Receiver sheets are fed from supplies 10 or 11 through rollers 26 to the transfer apparatus. After the toner image is transferred to the receiver sheet, the sheet is stripped from image member 2 at a separation station including a corona 13. The receiver sheets are transported by rollers and guides to a fuser 14 and then to a hopper 15. Image member 2 is cleaned for reuse at a cleaning station 16.
One popular medium for communicating information involves displaying the desired information on a projection screen. Such information is contained on sheets of transparency material, and is projected therefrom onto the screen. Transparencies, however, have proven difficult to handle during use, as they tend to stick together. The solution to this problem has commonly been to interleave plain paper separator sheets between adjacent transparencies. The separator sheets may be blank or may contain the same information as the adjacent transparency.
According to commonly assigned U.S. Pat. No. 4,681,428, transparencies may be provided in one of the supplies 10 and 11 of FIG. 4 and separator sheets in the other supply. From the two supplies, transparencies and separator sheets may be interleaved. Alternatively, one of the supplies 10 and 11 may contain paper sheets of one characteristic (color) and the other supply may contain sheets of another characteristic to be used as, say, chapter inserts.
As discussed above, receiver sheets which are intended to be left blank to be used as separator sheets between transparencies, cover sheets, separator sheets between chapters, etc. present detack problems. According to the present invention, detack performance of blank receiver sheets is improved by making use of the release properties of the toner itself. When a non-imaged portion (frame) of image member 2 passes toner stations 4-7, at least one of the toner stations is gated such that the developer contacts the image member. This leaves a small amount of background toner uniformly deposited on the image member.
The background toner particles act as spacers between the receiver sheet and the image member; providing an air gap which reduces the electrostatic attraction between the receiver sheet and the image member.
It has been found that by developing a background image on otherwise non-imaged frames of the image member, detack is enhanced sufficiently that normal detack charger settings provide sufficient charge to reliably release the receiver sheet from the image member.

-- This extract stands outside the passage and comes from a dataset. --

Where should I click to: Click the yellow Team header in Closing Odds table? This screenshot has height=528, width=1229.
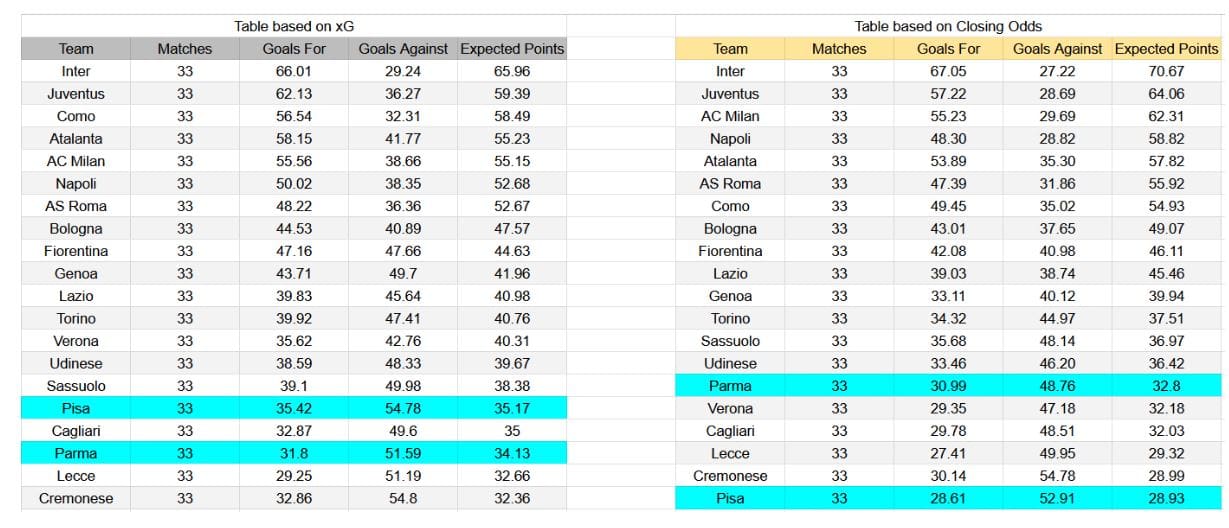point(730,48)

In copiers/printers having a plurality of different color toning stations, process and software considerations may make it preferable to use the black station, if any, for providing the background development. If the non-imaged frame associated with a blank sheet is adjacent to a color separation frame of another receiver which is to be toned in a color other than black, it may be appropriate to use the same, non-black station to provide the background development.
The invention has been described in detail with particular reference to preferred embodiments thereof, but it will be understood that variations and modifications can be effected within the spirit and scope of the invention.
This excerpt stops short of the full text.